O Infarnmed informa que o Xanax é um psicofármaco que actua a nível do sistema nervoso central. Está incluído na categoria dos ansiolíticos, sedativos e hipnóticos e é composto entre vários por benzoacaína.
A pedido de várias famílias cá vai a explicação e mais uma tentativa de fazer comentários a isto.
A gerência deste blog não quer de maneira nenhuma que o(s) seu(s) frequentador(es) mais assíduo(s) se sinta(m) excluído(s) do diálogo online.
6 comentários:
A propósito do dia de regressar, homenagem aos domingos (no tempo em que não havia blogs!):
«Não há manhãs para acordar cedo como as de domingo, quando a gente não tem nada que fazer. Nos dias de semana acordo sempre tarde, um castigo. Mas ao domingo, esta tranquilidade… Silêncio tépido, rosado, virginal.»
José Rodrigues Miguéis, Uma viagem na nossa terra (Léah e outras histórias)
A propósito do post "Finalmente"
«Não esquecer que por enquanto é tempo de morangos.»
Clarice Lispector, "A hora da estrela"
A quem diz que "Mataram o Natal dos Hospitais" (no tempo em que não se podiam comentar os "postes"), lembro que a autora do blog, a julgar pela apanha dos morangos, ainda será muito nova para guardar na memória o que era o velho Natal dos Hospitais, com o António Calvário, a Simone de Oliveira, o Artur Garcia e outros, no tempo em que ainda não havia o conceito de música pimba e ainda não tinha aparecido o conceito de naconal cançonetismo que, depois do 25 de Abril, classificou essa música que passava pelo Hospital. Era um tempo em que se esperava 1 ano pelo Natal e outro pelo Festival da Canção - o apuramento nacional e a final europeia - esta última sem os países da Europa de Leste (separada pela Cortina de Ferro) e sem as duas divisões a que obriga a quantidade de países concorrentes, incluindo Israel (transformado em país europeu para efeitos vários). Esse Festival, seguidíssimo e comentadíssimo pelo povinho era também um marco no meio musical e também já morreu, naturalmente. É tudo do tempo da televisão a preto e branco. Agora, até os blogs podem ter malmequeres de olho amarelo e morangos vermelhos.

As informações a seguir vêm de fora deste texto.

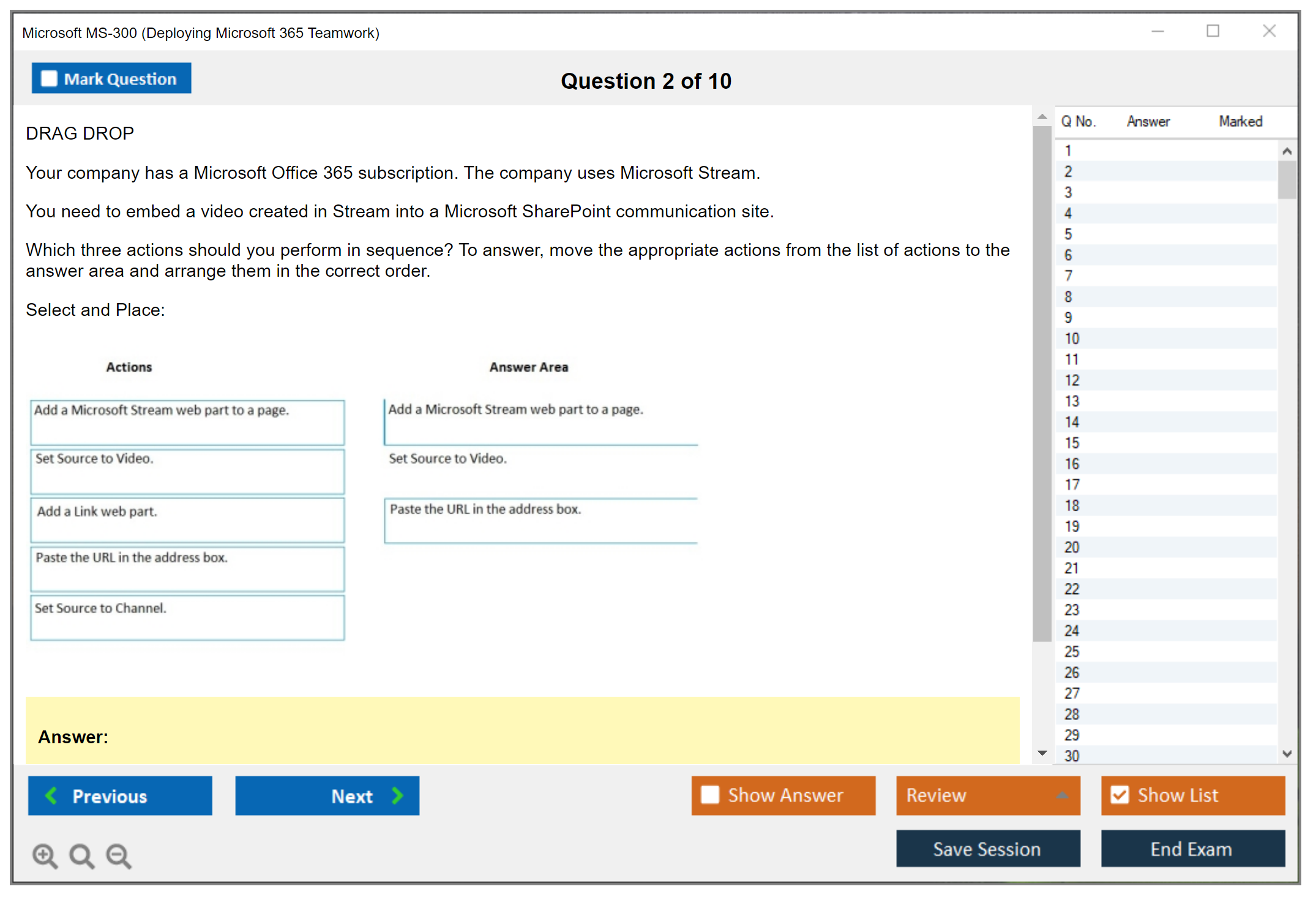Select question 10 in the list

tap(1072, 339)
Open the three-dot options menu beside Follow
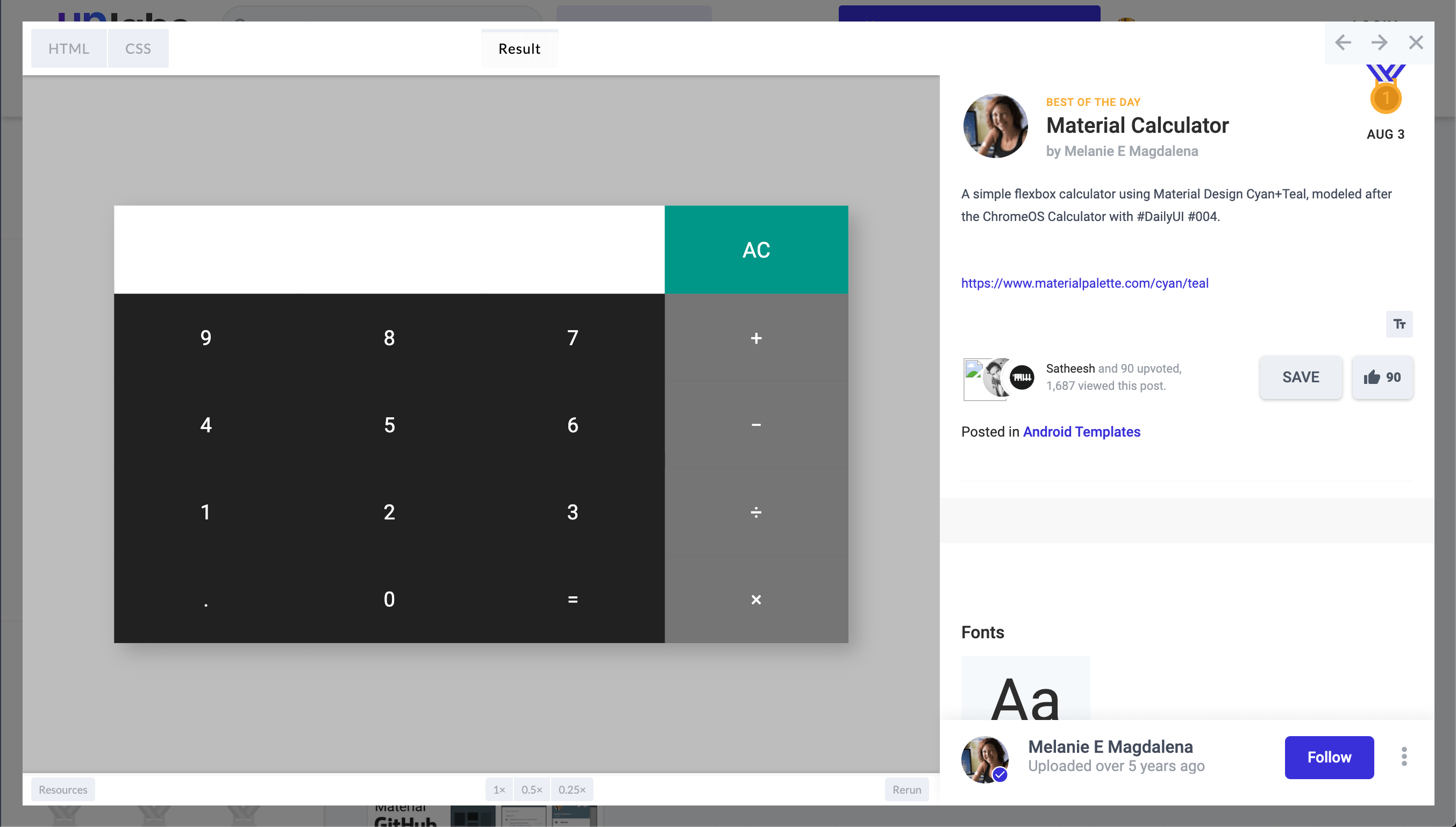Image resolution: width=1456 pixels, height=827 pixels. (1404, 756)
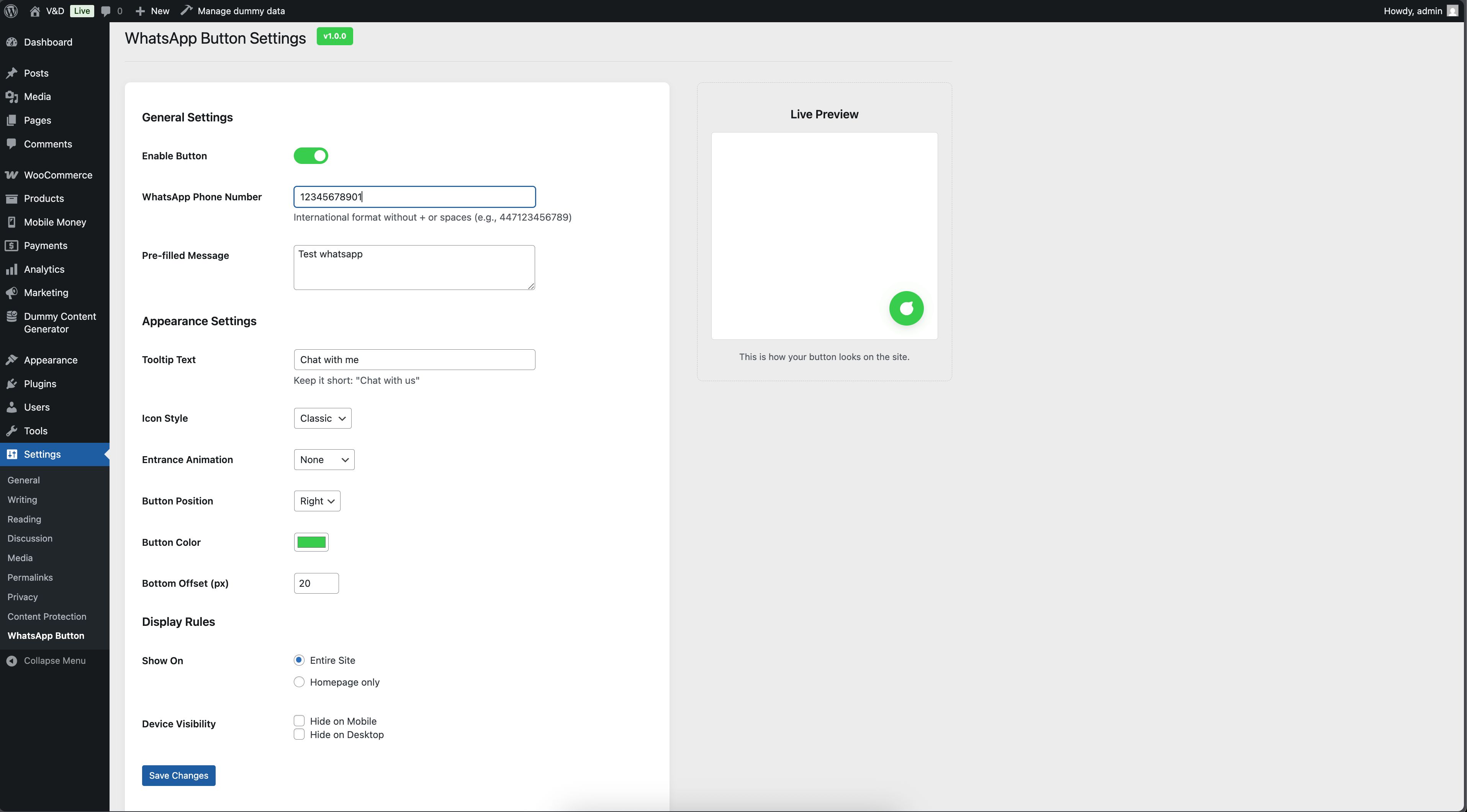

Lembro o João Sebastião que os morangos podem ser a preto e branco e ser maravilhosos, como os “Morangos silvestres” do Ingmar Bergman. Sendo de 1957, este filme é anterior ao "Perdão" do António Calvário no Festival da Eurovisão recordado no seu comentário. É um belo filme sobre o tempo e a memória, em que um professor de medicina, a caminho da Universidade onde receberá um prémio pelos 50 anos de carreira, relembra os principais momentos de sua vida. É cinema para recordar, mesmo há beira de completar 50 anos.
Ó Laurinda, vem mesmo a propósito falar em Ingmar Bergman num post sobre o Xanax!
Então?! A maquinista do blog tomou Xanax? Votos de um 2007 mais blogueiro!